** Start Recorded information **

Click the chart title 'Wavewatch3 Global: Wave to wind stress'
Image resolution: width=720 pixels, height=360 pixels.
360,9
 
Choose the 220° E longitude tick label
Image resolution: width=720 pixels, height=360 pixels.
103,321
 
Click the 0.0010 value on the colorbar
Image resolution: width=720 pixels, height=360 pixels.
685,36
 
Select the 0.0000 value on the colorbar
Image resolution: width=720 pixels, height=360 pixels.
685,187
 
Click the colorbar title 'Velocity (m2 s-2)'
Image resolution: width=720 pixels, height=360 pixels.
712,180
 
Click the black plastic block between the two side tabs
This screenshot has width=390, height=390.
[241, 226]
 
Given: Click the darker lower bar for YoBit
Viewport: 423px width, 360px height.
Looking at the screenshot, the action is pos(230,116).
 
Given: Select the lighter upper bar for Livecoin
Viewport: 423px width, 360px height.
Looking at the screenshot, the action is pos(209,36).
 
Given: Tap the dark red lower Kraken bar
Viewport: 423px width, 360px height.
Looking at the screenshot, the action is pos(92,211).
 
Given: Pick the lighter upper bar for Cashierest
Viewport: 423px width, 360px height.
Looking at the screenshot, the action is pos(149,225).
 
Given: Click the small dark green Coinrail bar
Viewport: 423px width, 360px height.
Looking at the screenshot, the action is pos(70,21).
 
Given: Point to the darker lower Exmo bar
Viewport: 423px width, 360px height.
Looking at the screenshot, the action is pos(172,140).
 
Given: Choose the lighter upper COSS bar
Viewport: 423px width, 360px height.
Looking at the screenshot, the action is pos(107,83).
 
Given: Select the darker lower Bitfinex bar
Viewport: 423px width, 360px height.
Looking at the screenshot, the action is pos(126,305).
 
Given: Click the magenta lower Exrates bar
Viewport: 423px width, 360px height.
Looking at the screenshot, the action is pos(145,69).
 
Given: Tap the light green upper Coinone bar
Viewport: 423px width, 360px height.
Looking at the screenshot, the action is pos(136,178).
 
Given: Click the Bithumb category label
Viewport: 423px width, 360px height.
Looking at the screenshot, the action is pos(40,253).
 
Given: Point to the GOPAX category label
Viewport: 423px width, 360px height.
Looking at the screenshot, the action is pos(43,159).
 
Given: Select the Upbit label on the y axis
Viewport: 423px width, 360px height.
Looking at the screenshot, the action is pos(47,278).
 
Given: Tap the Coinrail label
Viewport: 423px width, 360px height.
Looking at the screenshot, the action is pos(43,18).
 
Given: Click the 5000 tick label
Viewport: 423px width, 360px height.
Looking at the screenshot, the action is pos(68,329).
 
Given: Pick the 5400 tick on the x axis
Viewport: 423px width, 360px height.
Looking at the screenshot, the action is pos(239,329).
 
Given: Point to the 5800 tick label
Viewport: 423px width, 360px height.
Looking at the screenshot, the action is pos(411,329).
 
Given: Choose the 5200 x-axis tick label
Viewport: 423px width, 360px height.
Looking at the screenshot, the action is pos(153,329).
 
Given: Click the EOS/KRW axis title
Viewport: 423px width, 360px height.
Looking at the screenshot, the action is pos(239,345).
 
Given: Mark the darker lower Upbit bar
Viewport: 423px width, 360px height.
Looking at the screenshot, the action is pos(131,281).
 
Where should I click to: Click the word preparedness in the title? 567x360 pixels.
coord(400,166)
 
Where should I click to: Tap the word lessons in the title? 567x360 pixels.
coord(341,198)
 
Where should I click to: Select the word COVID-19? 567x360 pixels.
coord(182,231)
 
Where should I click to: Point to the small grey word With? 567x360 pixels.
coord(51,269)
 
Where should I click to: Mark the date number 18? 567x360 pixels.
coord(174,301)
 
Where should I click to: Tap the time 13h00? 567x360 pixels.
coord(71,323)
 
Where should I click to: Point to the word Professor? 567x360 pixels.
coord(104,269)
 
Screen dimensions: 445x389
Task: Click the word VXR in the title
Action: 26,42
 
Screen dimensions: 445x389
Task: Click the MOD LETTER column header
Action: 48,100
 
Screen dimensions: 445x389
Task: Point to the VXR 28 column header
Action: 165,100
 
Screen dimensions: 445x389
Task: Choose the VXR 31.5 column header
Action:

** End Recorded information **

Short problem
Recast every line of the items above as a Markdown table with the columns "No." and "Text". Put the row number under "No." and the line under "Text", and omit blank lines.

Response
| No. | Text |
|---|---|
| 1 | Click the chart title 'Wavewatch3 Global: Wave to wind stress' |
| 2 | Image resolution: width=720 pixels, height=360 pixels. |
| 3 | 360,9 |
| 4 | Choose the 220° E longitude tick label |
| 5 | Image resolution: width=720 pixels, height=360 pixels. |
| 6 | 103,321 |
| 7 | Click the 0.0010 value on the colorbar |
| 8 | Image resolution: width=720 pixels, height=360 pixels. |
| 9 | 685,36 |
| 10 | Select the 0.0000 value on the colorbar |
| 11 | Image resolution: width=720 pixels, height=360 pixels. |
| 12 | 685,187 |
| 13 | Click the colorbar title 'Velocity (m2 s-2)' |
| 14 | Image resolution: width=720 pixels, height=360 pixels. |
| 15 | 712,180 |
| 16 | Click the black plastic block between the two side tabs |
| 17 | This screenshot has width=390, height=390. |
| 18 | [241, 226] |
| 19 | Given: Click the darker lower bar for YoBit |
| 20 | Viewport: 423px width, 360px height. |
| 21 | Looking at the screenshot, the action is pos(230,116). |
| 22 | Given: Select the lighter upper bar for Livecoin |
| 23 | Viewport: 423px width, 360px height. |
| 24 | Looking at the screenshot, the action is pos(209,36). |
| 25 | Given: Tap the dark red lower Kraken bar |
| 26 | Viewport: 423px width, 360px height. |
| 27 | Looking at the screenshot, the action is pos(92,211). |
| 28 | Given: Pick the lighter upper bar for Cashierest |
| 29 | Viewport: 423px width, 360px height. |
| 30 | Looking at the screenshot, the action is pos(149,225). |
| 31 | Given: Click the small dark green Coinrail bar |
| 32 | Viewport: 423px width, 360px height. |
| 33 | Looking at the screenshot, the action is pos(70,21). |
| 34 | Given: Point to the darker lower Exmo bar |
| 35 | Viewport: 423px width, 360px height. |
| 36 | Looking at the screenshot, the action is pos(172,140). |
| 37 | Given: Choose the lighter upper COSS bar |
| 38 | Viewport: 423px width, 360px height. |
| 39 | Looking at the screenshot, the action is pos(107,83). |
| 40 | Given: Select the darker lower Bitfinex bar |
| 41 | Viewport: 423px width, 360px height. |
| 42 | Looking at the screenshot, the action is pos(126,305). |
| 43 | Given: Click the magenta lower Exrates bar |
| 44 | Viewport: 423px width, 360px height. |
| 45 | Looking at the screenshot, the action is pos(145,69). |
| 46 | Given: Tap the light green upper Coinone bar |
| 47 | Viewport: 423px width, 360px height. |
| 48 | Looking at the screenshot, the action is pos(136,178). |
| 49 | Given: Click the Bithumb category label |
| 50 | Viewport: 423px width, 360px height. |
| 51 | Looking at the screenshot, the action is pos(40,253). |
| 52 | Given: Point to the GOPAX category label |
| 53 | Viewport: 423px width, 360px height. |
| 54 | Looking at the screenshot, the action is pos(43,159). |
| 55 | Given: Select the Upbit label on the y axis |
| 56 | Viewport: 423px width, 360px height. |
| 57 | Looking at the screenshot, the action is pos(47,278). |
| 58 | Given: Tap the Coinrail label |
| 59 | Viewport: 423px width, 360px height. |
| 60 | Looking at the screenshot, the action is pos(43,18). |
| 61 | Given: Click the 5000 tick label |
| 62 | Viewport: 423px width, 360px height. |
| 63 | Looking at the screenshot, the action is pos(68,329). |
| 64 | Given: Pick the 5400 tick on the x axis |
| 65 | Viewport: 423px width, 360px height. |
| 66 | Looking at the screenshot, the action is pos(239,329). |
| 67 | Given: Point to the 5800 tick label |
| 68 | Viewport: 423px width, 360px height. |
| 69 | Looking at the screenshot, the action is pos(411,329). |
| 70 | Given: Choose the 5200 x-axis tick label |
| 71 | Viewport: 423px width, 360px height. |
| 72 | Looking at the screenshot, the action is pos(153,329). |
| 73 | Given: Click the EOS/KRW axis title |
| 74 | Viewport: 423px width, 360px height. |
| 75 | Looking at the screenshot, the action is pos(239,345). |
| 76 | Given: Mark the darker lower Upbit bar |
| 77 | Viewport: 423px width, 360px height. |
| 78 | Looking at the screenshot, the action is pos(131,281). |
| 79 | Where should I click to: Click the word preparedness in the title? 567x360 pixels. |
| 80 | coord(400,166) |
| 81 | Where should I click to: Tap the word lessons in the title? 567x360 pixels. |
| 82 | coord(341,198) |
| 83 | Where should I click to: Select the word COVID-19? 567x360 pixels. |
| 84 | coord(182,231) |
| 85 | Where should I click to: Point to the small grey word With? 567x360 pixels. |
| 86 | coord(51,269) |
| 87 | Where should I click to: Mark the date number 18? 567x360 pixels. |
| 88 | coord(174,301) |
| 89 | Where should I click to: Tap the time 13h00? 567x360 pixels. |
| 90 | coord(71,323) |
| 91 | Where should I click to: Point to the word Professor? 567x360 pixels. |
| 92 | coord(104,269) |
| 93 | Screen dimensions: 445x389 |
| 94 | Task: Click the word VXR in the title |
| 95 | Action: 26,42 |
| 96 | Screen dimensions: 445x389 |
| 97 | Task: Click the MOD LETTER column header |
| 98 | Action: 48,100 |
| 99 | Screen dimensions: 445x389 |
| 100 | Task: Point to the VXR 28 column header |
| 101 | Action: 165,100 |
| 102 | Screen dimensions: 445x389 |
| 103 | Task: Choose the VXR 31.5 column header |
| 104 | Action: |